The rightmost component of the Veil is often referred to as the Witch’s Broom for obvious reasons (astronomer see, astronomer say). Above it lies a dust lane, obscuring the stars behind it. The Witch’s Broom is aptly named, as the Veil expands it's sweeping this dust away and revealing - or unveiling - more stars, making it a functional as well as figurative broom.
Eventually the products of the supernova become mixed into the interstellar medium, where they can be incorporated into the next generation of stars and planets.
A simulated view of the winter constellation Orion to show the difference that observing from a dark site makes, and what long exposure photography can reveal.
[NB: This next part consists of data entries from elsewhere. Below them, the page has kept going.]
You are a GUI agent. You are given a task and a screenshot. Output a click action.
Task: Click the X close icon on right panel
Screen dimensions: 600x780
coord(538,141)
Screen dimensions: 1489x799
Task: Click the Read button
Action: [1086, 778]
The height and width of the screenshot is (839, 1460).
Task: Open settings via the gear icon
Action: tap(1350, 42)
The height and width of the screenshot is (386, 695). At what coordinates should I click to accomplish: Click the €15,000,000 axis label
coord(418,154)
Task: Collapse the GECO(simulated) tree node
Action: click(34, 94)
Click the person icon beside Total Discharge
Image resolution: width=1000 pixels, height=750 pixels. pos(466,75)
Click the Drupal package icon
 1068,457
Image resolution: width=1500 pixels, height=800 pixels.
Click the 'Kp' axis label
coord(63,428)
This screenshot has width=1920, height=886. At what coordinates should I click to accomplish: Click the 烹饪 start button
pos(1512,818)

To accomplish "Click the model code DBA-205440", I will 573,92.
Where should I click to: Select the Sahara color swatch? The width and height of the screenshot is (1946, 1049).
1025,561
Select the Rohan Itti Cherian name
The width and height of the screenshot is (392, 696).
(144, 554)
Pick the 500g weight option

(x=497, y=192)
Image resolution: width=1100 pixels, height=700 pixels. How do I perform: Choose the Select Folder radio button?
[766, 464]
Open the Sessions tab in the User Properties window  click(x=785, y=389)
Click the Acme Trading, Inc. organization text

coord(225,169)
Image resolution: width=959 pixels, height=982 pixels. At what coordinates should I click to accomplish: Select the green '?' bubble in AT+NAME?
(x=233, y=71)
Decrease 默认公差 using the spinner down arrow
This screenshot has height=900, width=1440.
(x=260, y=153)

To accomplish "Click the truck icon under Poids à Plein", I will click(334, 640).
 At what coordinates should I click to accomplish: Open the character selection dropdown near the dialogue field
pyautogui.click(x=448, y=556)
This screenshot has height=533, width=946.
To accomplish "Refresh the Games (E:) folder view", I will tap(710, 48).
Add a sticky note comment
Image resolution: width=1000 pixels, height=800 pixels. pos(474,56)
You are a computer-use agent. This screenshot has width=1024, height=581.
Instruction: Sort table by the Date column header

From town only the seven brightest stars are visible through the murk of light pollution - if you see more in the left hand pane then your screen, like mine, could probably do with a clean. From a truly dark site a plethora of stars pop into view and the Orion Nebula is clearly visible at lower middle. The long exposure reveals thousands of stars, several nebulae and dust lanes in the Milky Way.
Another advantage of a video like this is that it gives a better sense of the relative brightness between objects. Deep images of the sky are both revealing and subtly misleading - due to the limitations of human vision objects of greatly differing luminosity must be presented at a similar level. With the video the brighter objects appear first.
The source image was taken using a 50mm lens on a modded Canon 1100D camera, with a total exposure time of roughly 75 minutes.
Here's an image of the recent Venus & Jupiter conjunction I shot with a 250mm lens. I then pasted in an image of the Moon taken previously to show their relative apparent sizes. At the time the shot was taken Jupiter was about 11 times further from Earth than Venus but being 11 times larger they appear as roughly the same size. Venus, on the left, appears as a crescent due to the angle of illumination by the Sun. Jupiter on the other hand always shows a full disc as it is outside our orbit. The only way to view Jupiter as a crescent is to go there, as the New Horizons probe did on the way to Jupiter.
Planetary imaging requires a seriously high level of magnification. If my maths is correct - something that can never be taken for granted - Jupiter is about as big as the tip of your finger from 200 feet away. The image below was taken with a 12" newtonian telescope fitted with a 4x barlow lens, giving an effective focal length of 6 metres. The mark to the left is the shadow of one of its moons, Io. The famous red spot was on the far side of the planet at the time it was taken.